Eine junge Dame namens Margarete Mauthner hat im Jahre 1912 den nicht gerade alltäglichen Einfall gehabt, die Dramen Ben Johnsons in neuer deutscher Übertragung herauszugeben. Ben Johnson? denkt man. War das nicht »der berühmte Zeitgenosse Shakespeares?« Jener furchtbar gelehrte Spießbürger, der vom Wirbel bis zur Zehe pedantisch, neidisch und kleinlich war? Seine Dramen? Wozu und warum?

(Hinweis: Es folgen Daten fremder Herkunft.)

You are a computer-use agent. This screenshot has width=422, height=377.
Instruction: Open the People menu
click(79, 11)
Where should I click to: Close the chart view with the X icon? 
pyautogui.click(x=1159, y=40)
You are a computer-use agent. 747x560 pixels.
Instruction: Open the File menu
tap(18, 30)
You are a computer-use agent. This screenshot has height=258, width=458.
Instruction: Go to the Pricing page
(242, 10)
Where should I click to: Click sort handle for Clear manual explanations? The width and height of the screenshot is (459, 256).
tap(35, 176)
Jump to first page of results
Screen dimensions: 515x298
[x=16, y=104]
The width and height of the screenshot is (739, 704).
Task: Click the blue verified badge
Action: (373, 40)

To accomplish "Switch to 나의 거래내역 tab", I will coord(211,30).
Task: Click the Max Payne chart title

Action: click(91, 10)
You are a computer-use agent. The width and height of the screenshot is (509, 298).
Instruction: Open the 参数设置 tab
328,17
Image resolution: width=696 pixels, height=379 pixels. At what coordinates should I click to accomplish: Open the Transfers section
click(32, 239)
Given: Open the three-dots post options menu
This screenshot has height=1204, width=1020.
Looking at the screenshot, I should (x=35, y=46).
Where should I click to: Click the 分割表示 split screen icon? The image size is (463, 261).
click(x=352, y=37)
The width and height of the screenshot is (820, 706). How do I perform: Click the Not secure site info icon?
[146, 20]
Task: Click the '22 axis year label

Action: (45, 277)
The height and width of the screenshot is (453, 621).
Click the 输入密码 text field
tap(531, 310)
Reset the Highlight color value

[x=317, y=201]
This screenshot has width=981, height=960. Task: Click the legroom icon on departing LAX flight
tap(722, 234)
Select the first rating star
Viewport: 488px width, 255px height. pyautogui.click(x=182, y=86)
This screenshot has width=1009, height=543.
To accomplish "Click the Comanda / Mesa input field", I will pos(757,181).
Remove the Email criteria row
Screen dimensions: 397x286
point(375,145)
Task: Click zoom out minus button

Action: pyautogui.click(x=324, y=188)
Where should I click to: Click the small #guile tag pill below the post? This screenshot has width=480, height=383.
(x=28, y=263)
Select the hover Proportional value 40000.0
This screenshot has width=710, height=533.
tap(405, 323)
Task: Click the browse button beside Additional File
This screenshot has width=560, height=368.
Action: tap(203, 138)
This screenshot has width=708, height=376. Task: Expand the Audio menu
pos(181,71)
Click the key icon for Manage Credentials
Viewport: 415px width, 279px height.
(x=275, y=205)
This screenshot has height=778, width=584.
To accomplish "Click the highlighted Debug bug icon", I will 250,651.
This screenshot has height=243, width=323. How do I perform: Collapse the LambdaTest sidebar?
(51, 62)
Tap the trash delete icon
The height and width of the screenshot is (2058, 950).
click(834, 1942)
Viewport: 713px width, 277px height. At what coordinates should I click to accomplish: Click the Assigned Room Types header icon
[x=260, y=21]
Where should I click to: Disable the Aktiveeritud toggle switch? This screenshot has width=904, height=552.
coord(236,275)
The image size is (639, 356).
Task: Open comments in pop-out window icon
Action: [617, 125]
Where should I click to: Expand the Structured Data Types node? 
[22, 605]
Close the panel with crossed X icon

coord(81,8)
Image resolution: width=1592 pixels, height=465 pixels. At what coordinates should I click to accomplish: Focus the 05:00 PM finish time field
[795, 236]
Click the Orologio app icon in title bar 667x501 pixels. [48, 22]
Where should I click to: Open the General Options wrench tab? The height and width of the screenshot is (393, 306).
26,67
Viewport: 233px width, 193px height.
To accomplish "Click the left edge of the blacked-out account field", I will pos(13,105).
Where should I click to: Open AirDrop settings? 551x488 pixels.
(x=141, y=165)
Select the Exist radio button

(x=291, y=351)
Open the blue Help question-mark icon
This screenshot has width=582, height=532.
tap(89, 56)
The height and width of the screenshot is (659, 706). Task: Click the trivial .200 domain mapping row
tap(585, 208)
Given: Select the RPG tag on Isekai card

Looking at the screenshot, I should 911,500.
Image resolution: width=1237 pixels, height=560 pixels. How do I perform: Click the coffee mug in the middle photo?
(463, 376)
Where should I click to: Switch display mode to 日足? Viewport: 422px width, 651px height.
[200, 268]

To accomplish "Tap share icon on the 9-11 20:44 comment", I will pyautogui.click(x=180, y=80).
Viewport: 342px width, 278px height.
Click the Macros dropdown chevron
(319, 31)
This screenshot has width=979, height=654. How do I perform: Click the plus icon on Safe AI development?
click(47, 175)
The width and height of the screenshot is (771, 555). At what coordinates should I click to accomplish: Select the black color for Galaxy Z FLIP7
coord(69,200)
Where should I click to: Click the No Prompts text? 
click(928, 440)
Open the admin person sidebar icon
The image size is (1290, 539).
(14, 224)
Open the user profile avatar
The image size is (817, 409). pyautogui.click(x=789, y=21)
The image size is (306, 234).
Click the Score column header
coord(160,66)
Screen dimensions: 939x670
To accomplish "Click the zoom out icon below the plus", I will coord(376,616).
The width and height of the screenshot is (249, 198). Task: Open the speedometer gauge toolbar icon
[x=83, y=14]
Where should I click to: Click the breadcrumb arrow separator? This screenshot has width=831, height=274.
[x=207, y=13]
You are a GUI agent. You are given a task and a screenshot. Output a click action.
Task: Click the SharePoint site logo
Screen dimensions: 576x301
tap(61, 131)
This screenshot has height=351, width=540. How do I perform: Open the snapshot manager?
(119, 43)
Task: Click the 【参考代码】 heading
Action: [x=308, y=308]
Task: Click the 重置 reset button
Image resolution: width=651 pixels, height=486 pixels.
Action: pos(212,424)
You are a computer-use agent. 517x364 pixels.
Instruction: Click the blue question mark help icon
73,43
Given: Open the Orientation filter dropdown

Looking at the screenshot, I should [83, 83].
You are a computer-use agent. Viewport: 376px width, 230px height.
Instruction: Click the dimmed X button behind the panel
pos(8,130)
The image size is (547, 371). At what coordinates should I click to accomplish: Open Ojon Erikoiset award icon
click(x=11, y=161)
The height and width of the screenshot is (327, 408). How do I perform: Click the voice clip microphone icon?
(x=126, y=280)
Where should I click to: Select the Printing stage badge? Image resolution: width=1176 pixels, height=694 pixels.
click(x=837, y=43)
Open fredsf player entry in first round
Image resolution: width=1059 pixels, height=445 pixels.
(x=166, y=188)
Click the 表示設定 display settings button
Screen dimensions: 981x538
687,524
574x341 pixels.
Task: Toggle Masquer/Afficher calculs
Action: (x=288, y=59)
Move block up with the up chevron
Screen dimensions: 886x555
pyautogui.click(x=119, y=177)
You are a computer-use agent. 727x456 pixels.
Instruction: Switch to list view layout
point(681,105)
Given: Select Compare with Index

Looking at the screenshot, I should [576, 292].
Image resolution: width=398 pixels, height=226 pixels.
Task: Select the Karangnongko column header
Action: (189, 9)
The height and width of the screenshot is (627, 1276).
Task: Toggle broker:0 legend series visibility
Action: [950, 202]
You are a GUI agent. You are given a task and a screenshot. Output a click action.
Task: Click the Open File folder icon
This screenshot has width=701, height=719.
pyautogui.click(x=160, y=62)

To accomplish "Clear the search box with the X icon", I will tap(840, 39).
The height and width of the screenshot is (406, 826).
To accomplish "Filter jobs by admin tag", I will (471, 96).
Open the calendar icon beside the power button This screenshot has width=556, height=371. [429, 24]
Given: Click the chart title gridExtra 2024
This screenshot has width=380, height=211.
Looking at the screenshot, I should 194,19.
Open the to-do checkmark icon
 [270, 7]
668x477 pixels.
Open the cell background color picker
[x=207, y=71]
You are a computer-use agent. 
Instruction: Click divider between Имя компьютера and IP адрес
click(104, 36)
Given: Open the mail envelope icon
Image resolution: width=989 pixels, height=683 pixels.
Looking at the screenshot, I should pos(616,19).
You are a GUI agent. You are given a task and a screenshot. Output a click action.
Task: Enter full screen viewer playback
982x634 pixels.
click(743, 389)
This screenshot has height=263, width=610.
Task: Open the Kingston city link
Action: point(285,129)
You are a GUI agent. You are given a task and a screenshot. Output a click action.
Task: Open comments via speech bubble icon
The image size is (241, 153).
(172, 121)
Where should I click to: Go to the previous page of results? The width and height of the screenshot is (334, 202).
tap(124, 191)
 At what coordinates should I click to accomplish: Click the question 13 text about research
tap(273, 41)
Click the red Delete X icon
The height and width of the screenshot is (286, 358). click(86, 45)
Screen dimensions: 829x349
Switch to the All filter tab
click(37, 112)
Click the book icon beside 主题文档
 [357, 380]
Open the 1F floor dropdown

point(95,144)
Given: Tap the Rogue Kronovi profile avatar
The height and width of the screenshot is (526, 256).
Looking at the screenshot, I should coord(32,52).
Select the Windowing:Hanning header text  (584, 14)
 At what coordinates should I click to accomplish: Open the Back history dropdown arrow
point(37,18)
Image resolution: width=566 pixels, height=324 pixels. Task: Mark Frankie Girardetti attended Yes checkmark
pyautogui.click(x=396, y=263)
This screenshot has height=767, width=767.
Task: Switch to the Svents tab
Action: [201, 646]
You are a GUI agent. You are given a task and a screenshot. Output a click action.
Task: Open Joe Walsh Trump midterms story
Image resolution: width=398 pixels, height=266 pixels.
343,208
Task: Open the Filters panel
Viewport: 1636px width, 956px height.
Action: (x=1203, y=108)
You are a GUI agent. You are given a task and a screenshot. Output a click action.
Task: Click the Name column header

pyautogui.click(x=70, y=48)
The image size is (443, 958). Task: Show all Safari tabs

Literaturgeschichten her! ...

Ja, es ist eben derselbe Ben Johnson. Aber man sagt sich, daß alle diese menschlichen Eigenschaften, die gegen ihn sprechen, kein Beweis dafür sind, daß er nicht auch ein bedeutender Dichter gewesen sein könne. Also lesen wir in drei Teufels Namen seine Stücke, an denen wir uns sonst immer vorbeigedrückt haben.

Indes, man mag sich noch so sehr bemühen, von Ben Johnson kann man nicht sprechen, ohne fortwährend an Shakespeare zu denken. Nicht nur weil die äußeren Lebensschicksale beider Dichter reiche Analogien ergeben, sondern einfach aus dem Grunde, weil man einen Stern nicht beschreiben kann, ohne seine Stellung zur Sonne unbeachtet zu lassen. Jede Betrachtung Ben Johnsons wird in eine Hymne auf Shakespeare ausklingen, denn trotz aller Ähnlichkeit des Lebensweges sind beide nicht inniger verwandt, als der Adler und der Sperling.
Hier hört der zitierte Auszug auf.